Each comment stabbed his chest. Scrolling further revealed zero nostalgia for his departure—just players squabbling:
– Changing directors won’t save your trash game~
– Still #1 in users, idiots!
– Barely ahead of #2! Embarrassing!
– MMOs are dead! Come play RTS God-game Battlecraft!
– Temporal Storm awaits!
– Join rising star Aurora Round!
Nothing. Not one player mourned him.
After ten years as director—including development—no one cared. Had he overstayed until even hatred faded?
“Tch…”
His sigh was interrupted by the doorbell. 11 PM.
“Who’s there?”
“Anchovy! Open up! It’s us!”
Reluctantly, Mincheol unlatched the door to find:
– A bespectacled woman with long hair
– A bear-like man with round frame
Both clutching their mouths, shoulders shaking.
“Pfft—”
“Hrk—”
They exploded:
“BAHAHAHA! FIRED! YOU ACTUALLY GOT FIRED!”
“Khek! Mr.’I’ll-quit-when-I-want’ got canned! Should’ve played office politics!”
Collapsing in laughter, the intruders were:
– Seong Shinji (GM Longhair), Graphics Team Lead
– Lee Dongha (GM Bulk), QA Team Lead
Mincheol, Shinji, Dongha—high school classmates turned game dev trio.
Their amateur RPG Wings caught Napeum’s attention, launching careers. After decade-long development, Wings Online became the VR world’s #1 game—until today.
“Goddamn Napeum bastards!” Mincheol roared, fourth beer in hand.
Shinji grinned, offering grilled squid. “There’s the real you, ex-director!”
“Fifteen years! I made Wings! Built VR’s top game! And they fire ME?”
Dongha gulped soju from a 1L cup. “You were outdated. Monthly subscriptions? That’s ancient history.”
“Cash shop only has cosmetics!” Shinji added. “No gacha = dying revenue = bye-bye director!”
“Stop saying ‘director’!”
“Your head goes rolling~” Shinji rolled a beer can, toppling empties like bowling pins.
Mincheol massaged his throbbing temples. His principles—no pay-to-win items—once earned praise. But without monetization, Wings faltered despite player numbers. Now rival Aurora Round closed the gap.
“What’s Milkyway planning?” Mincheol demanded.
The room chilled.
GM Milkyway—Napeum chairman’s nepo-baby son. Competent profit-extractor, nothing else.
“Season 6 goes F2P,” Dongha listed. “Massive cash shop update…”
Shinji blurted: “100% success enhancement scrolls. Limited-time. Exorbitant price.”
“Bullshit!” Mincheol shot up, knocking over cans. “That destroys game balance!”

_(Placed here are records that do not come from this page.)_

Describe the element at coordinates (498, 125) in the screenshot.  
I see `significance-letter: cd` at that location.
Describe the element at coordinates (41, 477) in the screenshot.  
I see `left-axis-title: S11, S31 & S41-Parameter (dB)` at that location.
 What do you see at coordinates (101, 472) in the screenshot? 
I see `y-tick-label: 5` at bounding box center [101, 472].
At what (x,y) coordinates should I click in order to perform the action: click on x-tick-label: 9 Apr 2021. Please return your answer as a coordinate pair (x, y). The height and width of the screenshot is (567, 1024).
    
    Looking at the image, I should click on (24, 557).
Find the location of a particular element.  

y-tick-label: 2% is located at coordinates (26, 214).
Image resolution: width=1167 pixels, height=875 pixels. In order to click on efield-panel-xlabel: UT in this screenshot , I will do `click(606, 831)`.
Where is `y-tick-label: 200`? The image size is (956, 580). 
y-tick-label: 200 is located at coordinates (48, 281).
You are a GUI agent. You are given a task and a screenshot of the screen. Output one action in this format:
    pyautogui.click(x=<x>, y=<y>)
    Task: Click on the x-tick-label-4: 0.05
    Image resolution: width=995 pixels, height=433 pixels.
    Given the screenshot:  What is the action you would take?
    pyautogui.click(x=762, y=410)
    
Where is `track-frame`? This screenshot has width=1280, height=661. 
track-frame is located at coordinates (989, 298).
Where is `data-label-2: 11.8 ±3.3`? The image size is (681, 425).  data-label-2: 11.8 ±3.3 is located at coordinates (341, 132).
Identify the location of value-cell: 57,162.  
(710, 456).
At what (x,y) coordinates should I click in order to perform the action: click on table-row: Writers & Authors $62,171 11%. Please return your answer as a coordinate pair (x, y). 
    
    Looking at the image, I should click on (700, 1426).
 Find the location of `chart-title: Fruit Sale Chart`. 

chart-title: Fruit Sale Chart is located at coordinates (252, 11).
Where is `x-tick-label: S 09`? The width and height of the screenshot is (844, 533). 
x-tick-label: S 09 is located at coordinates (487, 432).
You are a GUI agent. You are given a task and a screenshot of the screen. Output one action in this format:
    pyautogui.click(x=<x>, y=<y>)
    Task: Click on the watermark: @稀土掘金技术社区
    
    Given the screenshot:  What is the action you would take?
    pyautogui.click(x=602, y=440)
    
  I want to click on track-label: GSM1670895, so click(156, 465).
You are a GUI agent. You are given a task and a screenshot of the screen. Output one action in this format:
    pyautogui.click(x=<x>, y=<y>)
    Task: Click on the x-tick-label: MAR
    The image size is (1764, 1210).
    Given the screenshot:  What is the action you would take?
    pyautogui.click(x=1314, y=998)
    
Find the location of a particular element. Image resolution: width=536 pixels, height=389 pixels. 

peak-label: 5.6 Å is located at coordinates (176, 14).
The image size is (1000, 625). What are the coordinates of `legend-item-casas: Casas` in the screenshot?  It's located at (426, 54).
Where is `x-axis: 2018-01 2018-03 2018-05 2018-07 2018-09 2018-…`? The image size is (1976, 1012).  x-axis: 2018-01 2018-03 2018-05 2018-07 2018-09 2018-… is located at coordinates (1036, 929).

“Company needs quick cash,” Dongha muttered.
“They’re killing Wings!”
“It’s a product, not art,” Shinji said bitterly. “Profit trumps everything.”
Mincheol ground his teeth. “You think I’ll take this lying down?”
“What’ll you do?”
He raised battle-scarred hands—carpal tunnel surgeries, calluses from endless work.
“I’ll destroy it.”
“How?”
“Bugs. Cheats. Hidden bosses. GM privileges. Everything.” His eyes blazed.
“I’ll become the final boss myself!”
As his friends tucked him into bed, Mincheol whispered:
“I’m serious, bastards…”
His unfocused eyes sharpened with deadly resolve.